The device … which looks a bit like a high-tech jiffy bag … is designed to mimic a real womb as closely as possible (see pictures above, of a lamb fetus after 28 days in the artificial womb). The fetus is surrounded in a substitute for the amniotic fluid that keeps the animal’s lungs filled with liquid in a real uterus. Once the fetus is placed inside the bag it is sealed, to prevent germs entering. The cannulas which carry blood away to be recharged with oxygen and nutrients are inserted into the animal’s umbilical cord, and the tubing in the oxygen-exchange system is short, which lets the researchers dispense with pumps entirely. Instead, they rely on the animal’s own heart to push blood around the system.
The results are impressive. The artificial womb kept premature lambs alive for four weeks, which is longer than any previous attempt.
NOTE: the researchers say they could have carried on for longer still, had their trial protocols not forbidden it. A protocol is a complex document. It describes how a clinical trial will be conducted … the objective(s), the design, the methodology, the statistical considerations and the organization of a clinical trial. It ensures the safety of the trial subjects and integrity of the data collected. I wrote to Nature to try and obtain the protocol in this case.
I was able to find out via a separate source that the lambs developed normally, growing wool and moving around as they would in a natural womb. When the team subsequently dissected them, they found no evidence of the strokes that sometimes afflict premature babies in conventional incubators.
The aim of this effort is to produce a system that could help human babies born at 23 weeks, which is currently the lower limit of viability (between a third and half of such babies survive, and even that requires heroic efforts).

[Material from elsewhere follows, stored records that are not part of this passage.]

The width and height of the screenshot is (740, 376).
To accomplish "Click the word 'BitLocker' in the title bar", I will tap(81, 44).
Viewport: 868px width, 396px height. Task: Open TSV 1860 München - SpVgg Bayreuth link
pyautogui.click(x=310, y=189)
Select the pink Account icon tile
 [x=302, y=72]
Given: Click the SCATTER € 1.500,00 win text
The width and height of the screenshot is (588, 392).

It will be a while, though, before the technology arrives in hospitals. For one thing, the parallels between sheep and people are not perfect. Human fetuses at a similar stage of gestation are only about a third of the size of lambs, so the equipment will have to be shrunk commensurately. And any procedure applied to such delicate patients will require a lot of proving before regulators give the go-ahead. Treating mothers at risk of premature birth with steroids, for instance, helps prepare their babies’ lungs for breathing air, and is now routine. But it took more than 20 years of tests and research before that discovery was deemed robust enough to make its way into hospitals.

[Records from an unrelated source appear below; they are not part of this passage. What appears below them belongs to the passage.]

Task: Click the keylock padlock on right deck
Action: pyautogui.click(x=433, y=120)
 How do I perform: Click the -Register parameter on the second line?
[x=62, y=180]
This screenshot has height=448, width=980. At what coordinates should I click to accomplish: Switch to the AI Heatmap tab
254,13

However, the team is now in discussions with the U.S. Food and Drug Administration and predicts that babies could be incubated in the system within three years in the first clinical trial. The human version will have the appearance of a fluid-filled incubator, with a dark cover and interior, and the baby would be monitored by cameras. The team predicts that such a set-up, while unfamiliar, is likely to be less distressing for parents than the current situation in which fragile infants typically undergo a host of invasive procedures, including intubation, ventilation and surgery.
And in an interview in The Guardian the authors also ruled out the prospect of an entire gestation taking place externally, as depicted in Aldous Huxley’s Brave New World, where babies are routinely “decanted” into the world from artificial wombs: “There is no such technology on the horizon. There’s nothing but the mother that’s able to support that initial period of time.”